+++ Text excerpt
Black Lives Matter? Ice-T And Body Count Have Something To Say About That


Body Count's new album, Bloodlust, will be out March 31 but yesterday, the band's new single was released. You can hear it-- and watch the provocative new video-- above; please do. It's special for me, mostly because Bodycount is a band I worked with when I was general manger of Sire Records. Seymour Stein had signed Ice-T to the label and he was a star-- a successful star who sold a lot of albums. In 1990 Ice asked me to come see his metal band, Body Count, play. Their music and stage show were right up my alley and they were a big hit at Lollapalooza in 1991. It's nice when you work at a record company and actually like the music you have to work.

In early 1992, we released the eponymous album and I was thrilled that Ice had decided to give me credit as executive producer. What an honor! Commercially-speaking, he album was modestly successful-- not on an Ice-T level-- but big for a debut by a new rock band. I don't remember the exact figure but we had sold a solid 100,000 albums when the record was "over." Returns started trickling back from the retail accounts and it was time to start thinking about the next Ice-T album. Then something incredible happened.

We hadn't got a lot of airplay or effective promotion for the Body Count album. But then the Dallas Police force got involved and started complaining about the song "Cop Killer." Complaining really loudly... and really effectively. DC politicians suddenly saw an opportunity to jump on a slightly, subtly racist "law and order" bandwagon. And it wasn't just Republicans. Suddenly we had Dan Quayle and then George H.W. Bush denouncing our artist and their song by name-- on national TV. The trickle of returns stopped and the orders for more album started coming in-- bigly! The album went gold quickly, quickly enough for me to make a gold album for Dan Quayle for helping get the massive sales rush going. (My boss asked me not to send it to him.)
++++++
> **Written task A**
Translate this sentence from the Body Count post into Spanish: "In 1990 Ice asked me to come see his metal band, Body Count, play."
> **Written task B**
Please duplicate the Body Count post word for word, everything from "In early 1992, we" down to "something incredible happened.".
> **Written task C**
According to the Body Count post, at what event was the band a big hit in 1991?
+++ Provided data
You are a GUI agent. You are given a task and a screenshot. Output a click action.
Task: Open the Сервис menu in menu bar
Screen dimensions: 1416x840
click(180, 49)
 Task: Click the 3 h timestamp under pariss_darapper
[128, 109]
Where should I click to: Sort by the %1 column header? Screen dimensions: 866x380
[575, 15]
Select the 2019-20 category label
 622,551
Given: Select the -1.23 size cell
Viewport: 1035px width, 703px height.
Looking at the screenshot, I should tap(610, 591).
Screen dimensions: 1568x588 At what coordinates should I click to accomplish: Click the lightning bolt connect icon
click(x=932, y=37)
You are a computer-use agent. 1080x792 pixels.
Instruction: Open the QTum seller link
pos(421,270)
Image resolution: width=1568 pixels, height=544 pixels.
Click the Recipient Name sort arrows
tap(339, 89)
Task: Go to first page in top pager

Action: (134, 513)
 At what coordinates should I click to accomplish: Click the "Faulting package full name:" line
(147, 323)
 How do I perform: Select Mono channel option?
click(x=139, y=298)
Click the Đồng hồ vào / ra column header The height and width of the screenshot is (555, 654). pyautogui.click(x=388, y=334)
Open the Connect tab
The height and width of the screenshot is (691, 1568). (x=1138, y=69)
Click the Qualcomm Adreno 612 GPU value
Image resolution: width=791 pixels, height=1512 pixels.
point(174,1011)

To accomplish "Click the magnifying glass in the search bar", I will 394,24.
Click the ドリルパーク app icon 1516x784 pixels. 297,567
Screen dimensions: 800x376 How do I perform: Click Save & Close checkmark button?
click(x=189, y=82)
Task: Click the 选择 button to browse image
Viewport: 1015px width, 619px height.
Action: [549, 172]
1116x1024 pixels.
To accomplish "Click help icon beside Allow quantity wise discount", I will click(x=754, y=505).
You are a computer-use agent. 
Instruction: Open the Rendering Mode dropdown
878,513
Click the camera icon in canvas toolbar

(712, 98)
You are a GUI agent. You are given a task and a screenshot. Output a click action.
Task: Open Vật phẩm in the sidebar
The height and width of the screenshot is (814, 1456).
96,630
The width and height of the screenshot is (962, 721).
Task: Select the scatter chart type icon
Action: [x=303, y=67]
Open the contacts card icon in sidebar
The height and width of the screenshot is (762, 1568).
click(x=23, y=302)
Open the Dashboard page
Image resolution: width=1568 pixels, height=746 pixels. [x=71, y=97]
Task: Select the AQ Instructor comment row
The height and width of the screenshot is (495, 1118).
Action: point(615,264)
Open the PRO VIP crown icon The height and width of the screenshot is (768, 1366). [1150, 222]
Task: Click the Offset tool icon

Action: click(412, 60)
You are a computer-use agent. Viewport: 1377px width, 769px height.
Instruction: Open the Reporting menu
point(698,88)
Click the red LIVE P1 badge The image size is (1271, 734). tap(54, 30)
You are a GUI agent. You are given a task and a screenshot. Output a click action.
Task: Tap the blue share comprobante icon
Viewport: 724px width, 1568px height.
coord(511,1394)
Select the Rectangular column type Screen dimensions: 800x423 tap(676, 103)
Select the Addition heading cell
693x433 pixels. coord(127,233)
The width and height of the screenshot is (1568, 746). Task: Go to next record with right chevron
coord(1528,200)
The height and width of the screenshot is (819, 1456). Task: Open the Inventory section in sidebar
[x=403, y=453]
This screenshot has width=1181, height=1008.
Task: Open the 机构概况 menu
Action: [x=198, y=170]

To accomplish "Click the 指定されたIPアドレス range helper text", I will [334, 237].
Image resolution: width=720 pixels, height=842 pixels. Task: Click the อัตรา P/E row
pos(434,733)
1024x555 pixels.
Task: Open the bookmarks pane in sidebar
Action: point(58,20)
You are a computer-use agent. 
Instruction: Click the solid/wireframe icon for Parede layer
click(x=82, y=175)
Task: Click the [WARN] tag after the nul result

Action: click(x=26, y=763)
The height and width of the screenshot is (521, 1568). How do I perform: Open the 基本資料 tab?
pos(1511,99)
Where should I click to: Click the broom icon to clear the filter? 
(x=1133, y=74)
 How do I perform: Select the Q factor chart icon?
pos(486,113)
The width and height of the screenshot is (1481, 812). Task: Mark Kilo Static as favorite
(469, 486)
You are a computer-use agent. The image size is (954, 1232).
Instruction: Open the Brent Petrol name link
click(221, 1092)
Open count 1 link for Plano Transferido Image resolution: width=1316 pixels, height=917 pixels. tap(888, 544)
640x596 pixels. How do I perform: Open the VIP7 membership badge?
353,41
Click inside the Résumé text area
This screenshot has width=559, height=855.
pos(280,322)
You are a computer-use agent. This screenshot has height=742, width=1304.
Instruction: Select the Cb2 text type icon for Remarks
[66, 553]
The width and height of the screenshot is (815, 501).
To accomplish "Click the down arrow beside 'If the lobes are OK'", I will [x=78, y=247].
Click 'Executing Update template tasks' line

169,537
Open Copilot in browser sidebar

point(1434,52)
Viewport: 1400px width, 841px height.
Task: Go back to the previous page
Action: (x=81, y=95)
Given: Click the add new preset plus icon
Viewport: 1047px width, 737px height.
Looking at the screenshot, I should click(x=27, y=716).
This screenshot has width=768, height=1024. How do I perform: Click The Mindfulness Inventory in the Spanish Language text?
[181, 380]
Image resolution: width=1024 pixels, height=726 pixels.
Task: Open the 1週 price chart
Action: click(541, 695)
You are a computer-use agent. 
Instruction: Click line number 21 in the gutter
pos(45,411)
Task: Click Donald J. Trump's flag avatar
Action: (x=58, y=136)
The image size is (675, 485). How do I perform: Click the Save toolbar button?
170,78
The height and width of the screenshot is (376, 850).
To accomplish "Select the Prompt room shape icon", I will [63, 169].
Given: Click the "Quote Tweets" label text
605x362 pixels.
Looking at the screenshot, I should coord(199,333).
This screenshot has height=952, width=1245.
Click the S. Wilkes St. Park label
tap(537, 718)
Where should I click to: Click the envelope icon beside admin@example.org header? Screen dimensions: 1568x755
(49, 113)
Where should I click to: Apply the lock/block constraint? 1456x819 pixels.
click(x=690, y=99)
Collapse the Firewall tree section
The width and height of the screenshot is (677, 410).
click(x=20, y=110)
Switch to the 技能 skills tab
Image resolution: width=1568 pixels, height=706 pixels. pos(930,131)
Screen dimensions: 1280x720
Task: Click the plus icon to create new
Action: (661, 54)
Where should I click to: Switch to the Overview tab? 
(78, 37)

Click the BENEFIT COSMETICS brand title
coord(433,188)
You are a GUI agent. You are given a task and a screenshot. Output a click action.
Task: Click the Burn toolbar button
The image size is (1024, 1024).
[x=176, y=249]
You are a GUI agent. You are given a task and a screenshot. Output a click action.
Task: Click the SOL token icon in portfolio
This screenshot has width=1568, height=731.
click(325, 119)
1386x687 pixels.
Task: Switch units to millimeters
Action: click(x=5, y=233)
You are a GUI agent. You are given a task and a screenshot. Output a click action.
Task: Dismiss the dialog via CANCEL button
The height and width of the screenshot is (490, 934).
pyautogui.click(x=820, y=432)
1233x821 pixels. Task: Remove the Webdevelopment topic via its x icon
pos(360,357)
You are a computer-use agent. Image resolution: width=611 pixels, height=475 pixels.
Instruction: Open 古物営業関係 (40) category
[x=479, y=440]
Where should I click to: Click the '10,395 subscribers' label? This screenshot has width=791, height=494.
++++++
> **Correct answer A**
En 1990, Ice me pidió que fuera a ver tocar a su banda de metal, Body Count.

> **Correct answer B**
In early 1992, we released the eponymous album and I was thrilled that Ice had decided to give me credit as executive producer. What an honor! Commercially-speaking, he album was modestly successful-- not on an Ice-T level-- but big for a debut by a new rock band. I don't remember the exact figure but we had sold a solid 100,000 albums when the record was "over." Returns started trickling back from the retail accounts and it was time to start thinking about the next Ice-T album. Then something incredible happened.

> **Correct answer C**
Lollapalooza